I also plan on trying Keto coffee to see if that helps suppress my appetite on fasting days. Keto coffee is coffee, coconut oil and butter blended together. I bought coconut oil and butter last night and I just bought a foam frother on Amazon to take to work and use. I’m excited to see if the Keto coffee hype lives up to the name.
I was talking to my brother-in-law about fasting on Thanksgiving and he let me borrow his “Complete Guide to Fasting” book. I haven’t read it yet, I feel like I’ve gotten so much information about fasting from YouTube, but he says he’s done five-day water fasts before. I don’t think I’ll ever get that hardcore about fasting, but then again, I never though I would be doing what I’m doing now, so you never know.
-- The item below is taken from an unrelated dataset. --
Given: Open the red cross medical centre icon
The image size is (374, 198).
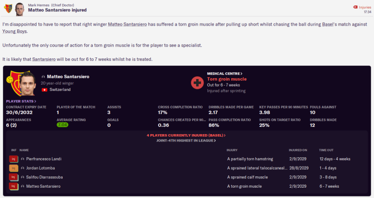Looking at the screenshot, I should 198,82.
I also downloaded an app on my phone, it’s called “My Net Diary” just to keep track of what I’m eating on my feeding days. Though I have no intention of counting calories, this has been interesting to see and it does motivate me to keep my calories under my “ideal” calorie intake in order to reach my ideal weight goal. It has become a game, of sorts, to keep my caloric intake within range. I’m hoping this, along with fasting three days a week, will accelerate my weight loss goals.
I’ll check in with you all again in a few months on my fasting journey and let you know how it’s going.
Overall, I’m very happy and excited to fast. I feel better, I will hopefully, eventually, catch sight of my chin again someday and I hope all of the research I’ve read is correct and I’m preventing Alzheimers and extending my life expectancy by fasting.